On the cluster

Prep VCFs for the PCA

This is done on the cluster (code blocks not run when Rmd is rendered).

mkdir -p intermediates/203

We include just the springs and falls, since they are the ones going into the GWAS.

Get a file of spring and fall fishIDs. We will extract their read depths from the VCF and use my single-read-sampling package, ’srsStuff" to do a PCA.

awk -F"," '$NF=="Fall" || $NF == "Spring" {print $1}' data/wgs-chinook-samples.csv > intermediates/203/spring_falls.txt

We will do the PCA just with the assembled chromosomes. That is still a lot of markers…about 8 million, I think.

We need to catenate select the 128 fish from each chromosome’s VCF, while also filtering down to biallelic markers and setting MAF>0.5, and sampled fraction > 0.5. After that we catenate those files, then extract the read depths field.

# filter all the vcfs down to new ones for each chromosome
ls -l chinook_WGS_processed/NC_037*.vcf.gz | \
  awk 'BEGIN {OFS="\t"; print "index", "file"} {print ++n, $NF }' > intermediates/203/vfiles.txt


sbatch ./script/203-bcftools-array.sh

# catenate all those into a single bcf (which is 2.1 Gb zipped) and index it
bcftools concat -o intermediates/203/all-chroms-filtered.bcf -Ob intermediates/203/filtered_NC_037*.bcf
bcftools index intermediates/203/all-chroms-filtered.bcf

# show some stats about that
bcftools stats intermediates/203/all-chroms-filtered.bcf > intermediates/203/stats-all-chroms-filtered.txt

Here are the stats:

# SN    [2]id   [3]key  [4]value
SN      0       number of samples:      128
SN      0       number of records:      5939644
SN      0       number of no-ALTs:      0
SN      0       number of SNPs: 4840746
SN      0       number of MNPs: 0
SN      0       number of indels:       1098898
SN      0       number of others:       0
SN      0       number of multiallelic sites:   0
SN      0       number of multiallelic SNP sites:       0

So, we are talking 5.8 million SNPs and 1.1 million indels, or so.

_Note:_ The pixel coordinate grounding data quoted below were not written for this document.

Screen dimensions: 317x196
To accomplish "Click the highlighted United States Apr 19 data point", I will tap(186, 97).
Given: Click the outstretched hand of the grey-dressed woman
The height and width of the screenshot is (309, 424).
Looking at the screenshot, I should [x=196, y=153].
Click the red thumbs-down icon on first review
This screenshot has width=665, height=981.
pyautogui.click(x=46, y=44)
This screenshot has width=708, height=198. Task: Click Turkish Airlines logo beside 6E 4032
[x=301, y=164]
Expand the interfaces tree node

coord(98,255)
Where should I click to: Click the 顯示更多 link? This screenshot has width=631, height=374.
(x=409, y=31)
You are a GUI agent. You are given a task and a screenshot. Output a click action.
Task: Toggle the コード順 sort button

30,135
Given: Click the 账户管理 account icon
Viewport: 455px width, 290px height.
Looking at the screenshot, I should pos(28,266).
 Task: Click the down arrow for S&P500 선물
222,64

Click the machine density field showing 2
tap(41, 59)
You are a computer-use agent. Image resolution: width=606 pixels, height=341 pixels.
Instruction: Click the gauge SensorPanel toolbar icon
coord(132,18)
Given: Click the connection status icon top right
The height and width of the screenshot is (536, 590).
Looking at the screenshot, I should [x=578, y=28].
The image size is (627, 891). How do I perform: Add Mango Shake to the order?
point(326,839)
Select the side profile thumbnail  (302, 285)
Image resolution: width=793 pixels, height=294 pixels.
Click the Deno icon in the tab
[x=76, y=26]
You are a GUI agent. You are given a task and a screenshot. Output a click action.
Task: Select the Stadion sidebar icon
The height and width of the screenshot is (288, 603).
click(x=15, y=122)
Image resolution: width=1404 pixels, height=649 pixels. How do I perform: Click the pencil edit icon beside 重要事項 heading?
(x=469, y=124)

Now, we already know that the 14 individuals we dropped from Salmon River have such low coverge that their covariance values, when they occur together in pairs, have high variance and they end up getting pulled apart on PC-2, which is clearly spurious. So, we will just drop them for both the PCA and the GWAS.

The individuals with average read depth of genotypes < 0.45X are obtained from 004, but we will just redo the calculation here and put the 14 bad ones into stored_results.

library(vcfR)
library(tidyverse)
rfi <- read.vcfR("data/greb1l-ish-region.vcf.gz")
rfi_depths <- vcfR2tidy(rfi)$gt %>%
  mutate(DP = ifelse(is.na(gt_DP), 0, gt_DP))

dp_means <- rfi_depths %>%
  group_by(Indiv) %>%
  summarise(mean_depth = mean(DP)) %>%
  arrange(mean_depth)
dp_means

# so the ones we want to drop are the first 14 of those:
droppers <- dp_means %>% slice(1:14) %>% pull(Indiv)
cat(droppers, sep = "\n")

Those go into stored_results/203/low-depth-14-to-drop.txt.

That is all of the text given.